DATA SECTION
___

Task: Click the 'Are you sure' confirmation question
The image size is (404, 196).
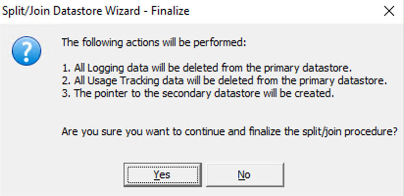Action: coord(229,132)
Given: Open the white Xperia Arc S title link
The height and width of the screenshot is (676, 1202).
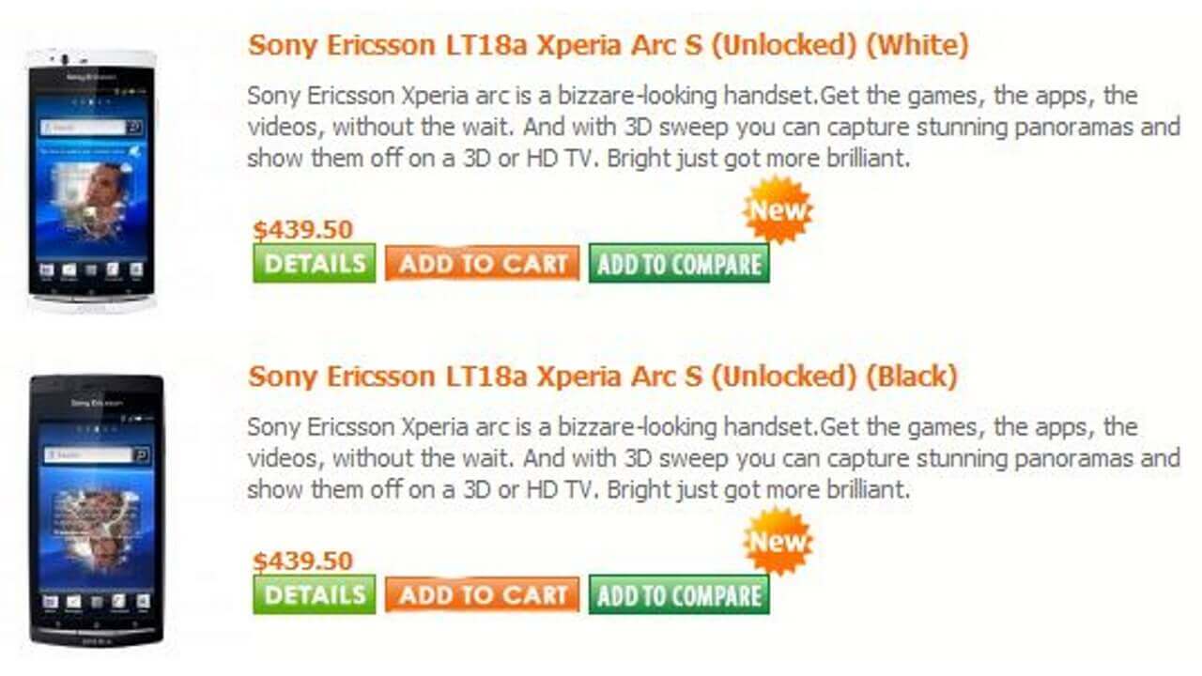Looking at the screenshot, I should point(608,45).
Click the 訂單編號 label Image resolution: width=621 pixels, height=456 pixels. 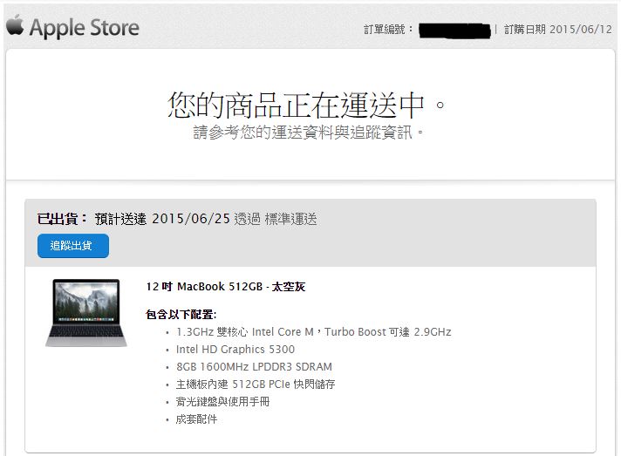pos(388,30)
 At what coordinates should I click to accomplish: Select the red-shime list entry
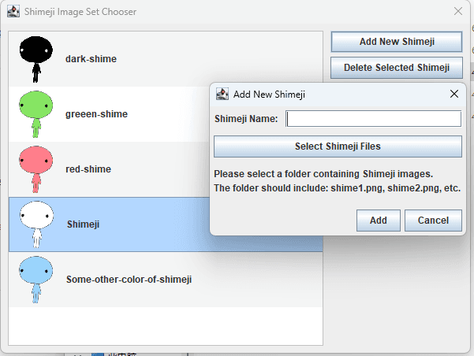(x=109, y=169)
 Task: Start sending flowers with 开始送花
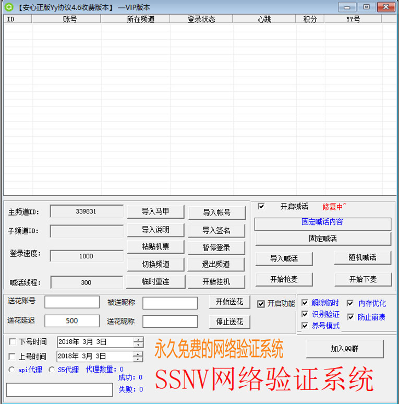pos(229,302)

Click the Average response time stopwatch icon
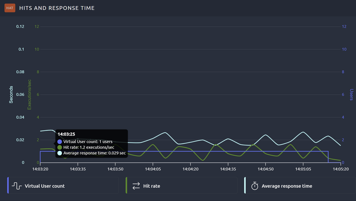point(254,186)
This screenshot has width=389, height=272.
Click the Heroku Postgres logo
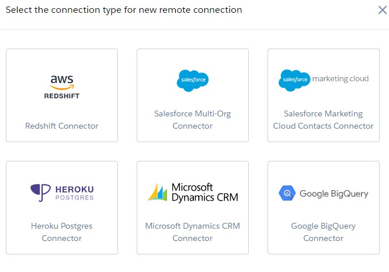tap(62, 192)
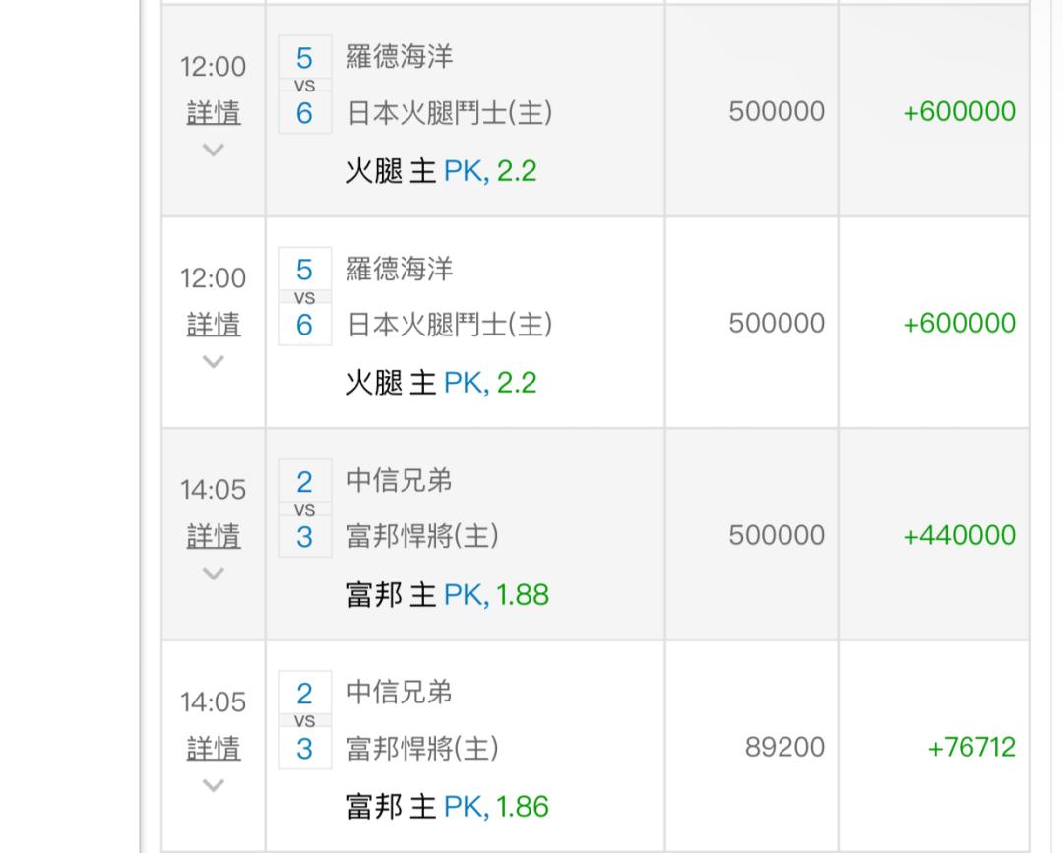This screenshot has width=1063, height=853.
Task: Click the 5 vs 6 score box, topmost row
Action: [304, 86]
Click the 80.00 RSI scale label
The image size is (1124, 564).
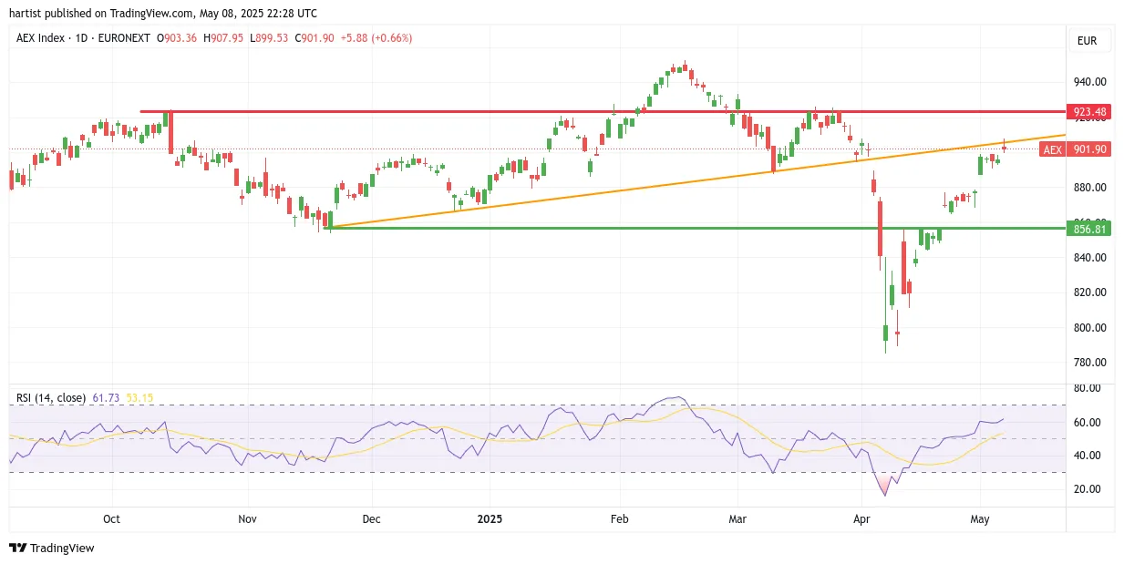pyautogui.click(x=1088, y=388)
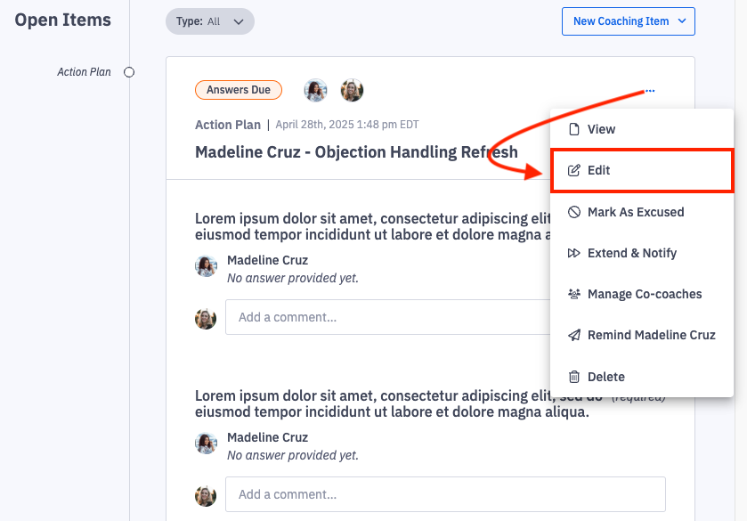
Task: Choose Remind Madeline Cruz menu option
Action: point(651,335)
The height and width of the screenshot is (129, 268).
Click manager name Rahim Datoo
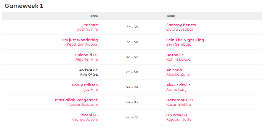(178, 59)
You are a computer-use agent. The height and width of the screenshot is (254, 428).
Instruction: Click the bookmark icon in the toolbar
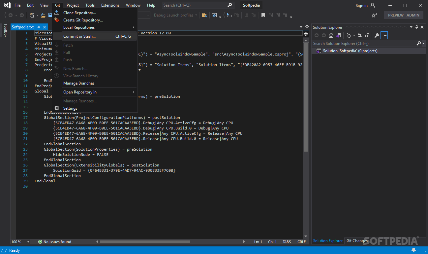click(x=263, y=15)
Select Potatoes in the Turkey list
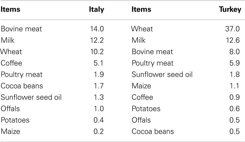 pyautogui.click(x=146, y=109)
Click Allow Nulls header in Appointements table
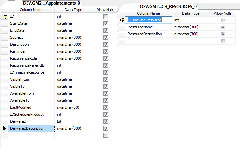This screenshot has width=240, height=152. point(106,10)
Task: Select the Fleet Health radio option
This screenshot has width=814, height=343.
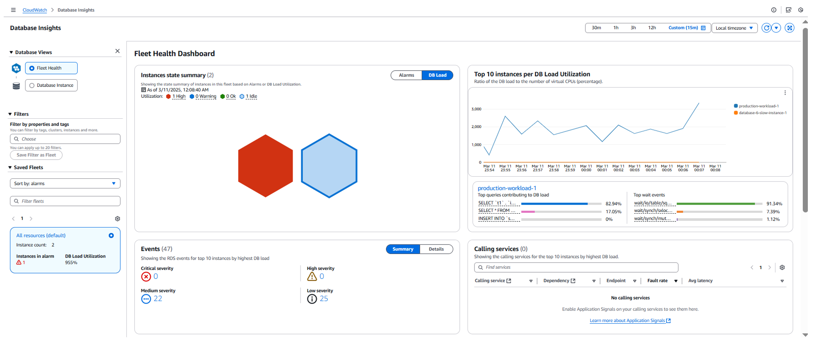Action: [x=51, y=68]
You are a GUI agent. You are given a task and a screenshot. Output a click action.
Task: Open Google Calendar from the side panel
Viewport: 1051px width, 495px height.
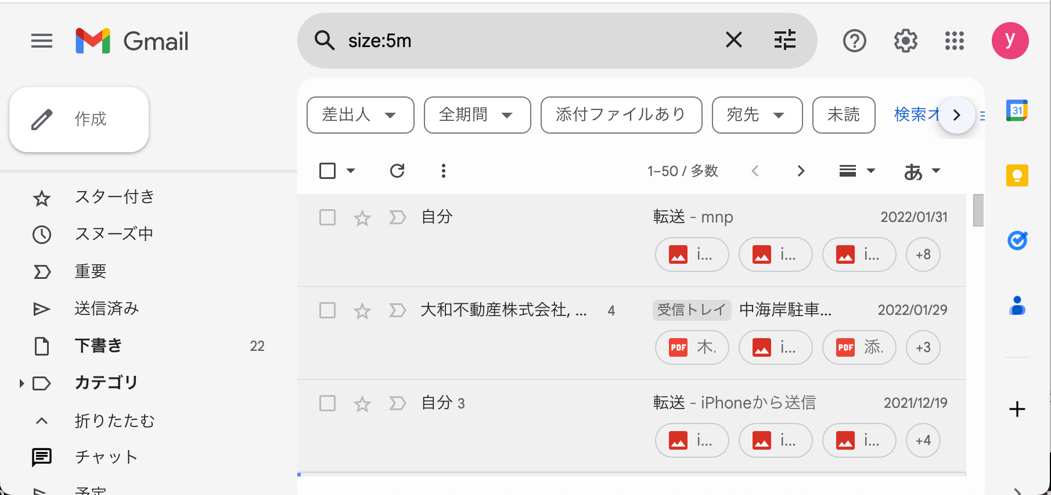tap(1017, 110)
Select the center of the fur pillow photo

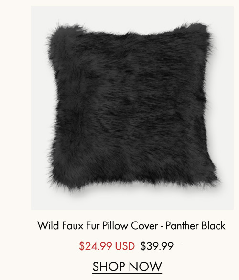[x=132, y=108]
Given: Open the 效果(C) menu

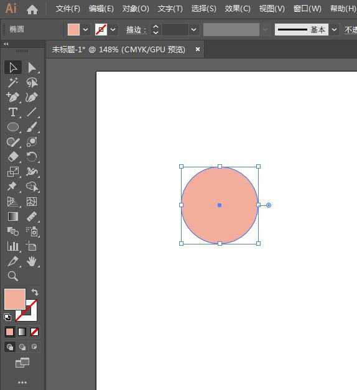Looking at the screenshot, I should 238,9.
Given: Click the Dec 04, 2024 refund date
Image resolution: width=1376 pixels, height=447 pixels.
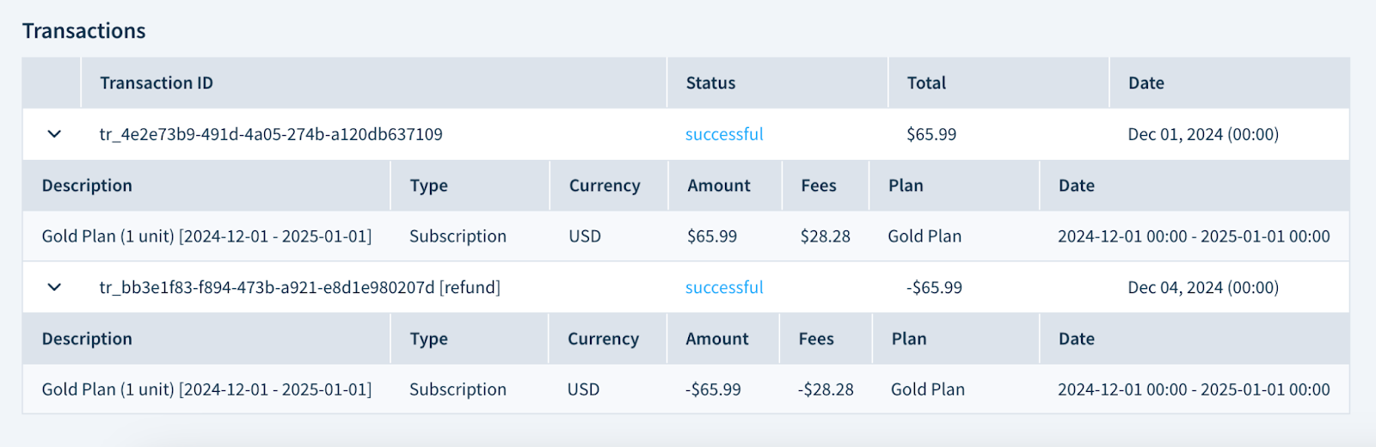Looking at the screenshot, I should point(1203,287).
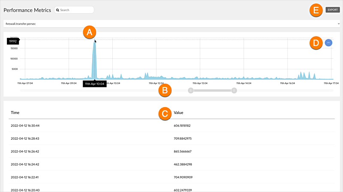Click the orange D callout marker
The width and height of the screenshot is (343, 192).
316,43
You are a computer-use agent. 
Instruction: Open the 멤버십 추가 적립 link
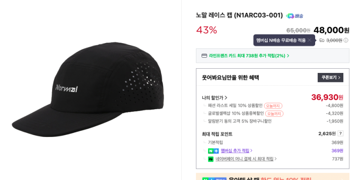click(x=236, y=151)
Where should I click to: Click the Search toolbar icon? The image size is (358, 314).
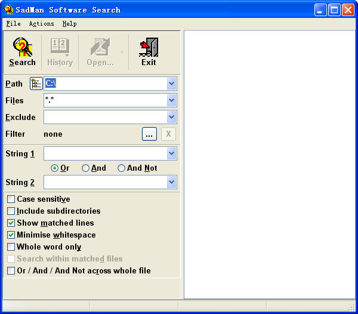click(22, 47)
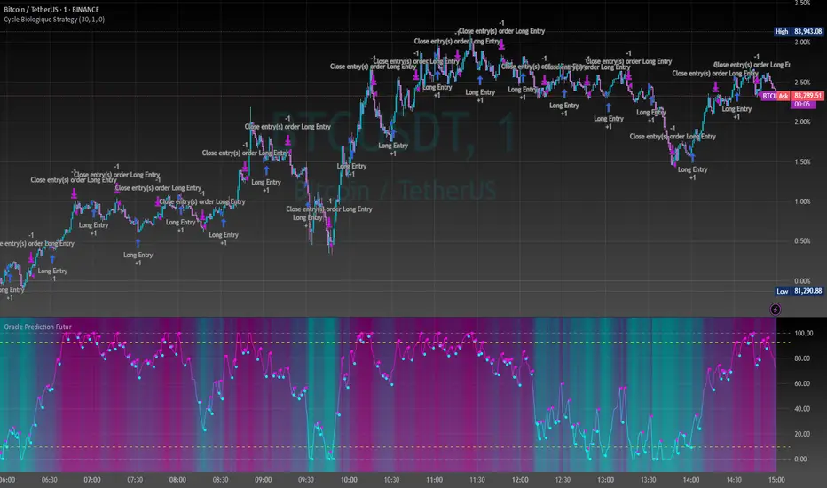Screen dimensions: 827x488
Task: Click the Long Entry arrow labeled near 07:30
Action: pos(138,243)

___

WORK REQUEST
Retype exactly the lines from the one containing "Select the center of the fur pillow photo" through the last line of the records above, both included, and leave out any pictures.

TASK ANSWER
Select the center of the fur pillow photo

[x=132, y=108]
Given: Open the 效果(C) menu

Looking at the screenshot, I should 238,9.
Given: Click the Dec 04, 2024 refund date
Image resolution: width=1376 pixels, height=447 pixels.
Looking at the screenshot, I should point(1203,287).
Click the orange D callout marker
The width and height of the screenshot is (343, 192).
316,43
You are a computer-use agent. 
Instruction: Open the 멤버십 추가 적립 link
click(x=236, y=151)
Where should I click to: Click the Search toolbar icon? The image size is (358, 314).
click(22, 47)
Screen dimensions: 827x488
Task: Click the Long Entry arrow labeled near 07:30
Action: pos(138,243)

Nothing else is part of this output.